Dans son discours d’ouverture, le ministre de la Santé publique a indiqué que, la santé de la reproduction est une préoccupation de santé publique mais aussi de droits humains. Selon Dr Idi Illiassou Mainassara, cette réunion prendra en compte, les attentes légitimes des populations en ce qui concerne la qualité et de sécurité de soins en matière de santé de la reproduction en vue de l’amélioration effective de l’état de santé des personnes.

Aujourd’hui, a-t-il souligné, la mortalité maternelle et infantile est un sujet de vive préoccupation en Afrique de l’Ouest. A cela s’ajoutent chez la femme d’autres problèmes de santé tels que les cancers gynécologiques et mammaires, les IST et le VIH, les fistules obstétricales, les fibromes utérins, l’infertilité, la stérilité etc.

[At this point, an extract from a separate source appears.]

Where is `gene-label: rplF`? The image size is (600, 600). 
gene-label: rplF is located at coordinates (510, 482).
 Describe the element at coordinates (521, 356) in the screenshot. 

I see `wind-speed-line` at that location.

Chez les hommes, outre les IST et le VIH, il y a selon le ministre, les questions d’infertilité, de stérilité, de dysfonctionnements érectiles, d’impuissance, de cancer de la prostate que l’on observe. «Chez les personnes du troisième âge, la ménopause, l’andropause, le cancer de la prostate, de l’utérus, de l’endomètre constituent entre autres des problèmes de santé de la reproduction», a-t-il ajouté.

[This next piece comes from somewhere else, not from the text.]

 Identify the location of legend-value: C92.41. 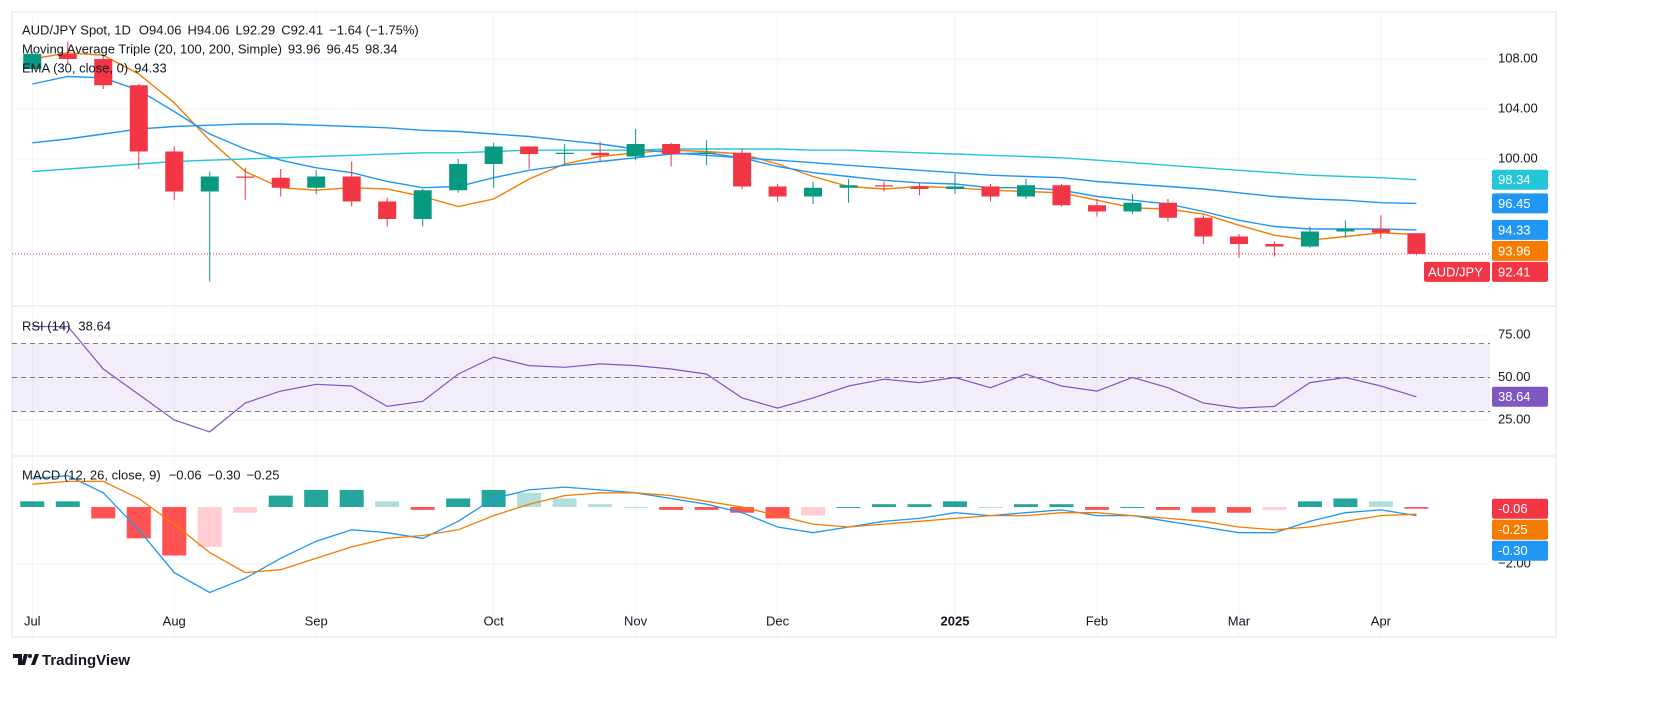
(302, 30).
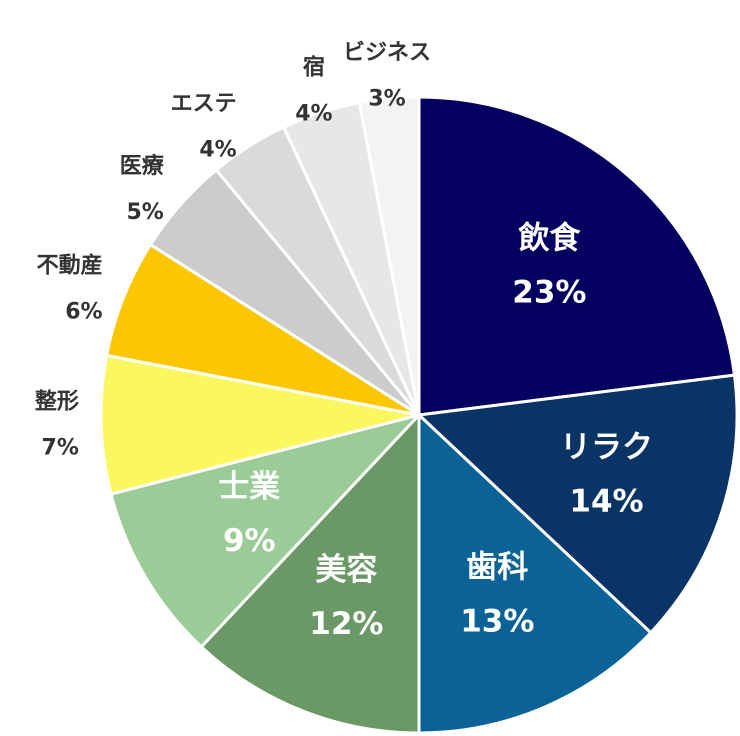 The width and height of the screenshot is (740, 736). What do you see at coordinates (389, 256) in the screenshot?
I see `slice-11-wedge` at bounding box center [389, 256].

Dr Idi Illiassou Mainassara a, par ailleurs indiqué que, face à ces différentes pathologies, le Niger a affiché une volonté politique très élevée et l’a traduite en se dotant d’une loi sur la santé de la reproduction dont le décret d’application a été adopté, rendant ainsi les normes, protocoles et standards applicables au Niger. «Je reste convaincu qu’à l’issue de vos travaux, notre région aura un bon instrument juridique qui prendra en compte les problèmes de santé de la reproduction et adapté à nos réalités socio-culturelles», espère Dr Idi Illiassou Mainassara, avant de s’engager à défendre l’adoption de cette Directive une fois introduite à l’Assemblée des Ministres de la Santé.

Pr Okolo Stanley a, dans son discours rappelé que, l’Organisation Ouest Africaine de la Santé (OOAS) a toujours accordé un grand intérêt à l’autonomisation des filles et des femmes et à la réalisation de leurs droits individuels et collectifs à la vie, à la santé, à l’intégrité physique et corporelle, à l’éducation, à l’égalité et à la non-discrimination et à la sureté de leur personne. Selon lui, le constat est parti du contexte propre à l’Afrique occidentale caractérisé par des fléaux sociaux et médicaux divers mais qui constituent des préoccupations croissantes de santé publique et de développement. «L’OOAS a méthodiquement élaboré une directive sur les droits en matière de santé sexuelle et de la reproduction dans l’espace CEDEAO, qui si elle est adoptée par les instances de la CEDEAO et transposée par les pays membres, contribuerait significativement à l’autonomisation des filles et des femmes et à la réalisation de leurs droits. D’où l’intérêt de cet atelier de validation», a indiqué Pr Okolo Stanley.

Le Directeur Général de l’OOAS a, également affirmé que, les participants ont le mandat représentatif de leur Etat respectif pour valider cette directive et la proposer via l’OOAS à l’Assemblée des Ministres de la Santé pour adoption. «Nous avons un draft qu’un groupe restreint d’experts en droit nous a proposé sur la base du développement des thématiques consensuelles adoptées. Il ne s’agira donc pas de la rédiger de nouveau mais de l’examiner au prisme de sa prise en compte ou pas des préoccupations de fonds et des formes jugées nécessaires par les pays que vous représentez», a conclu le Directeur General de l’OOAS, Pr Okolo Stanley.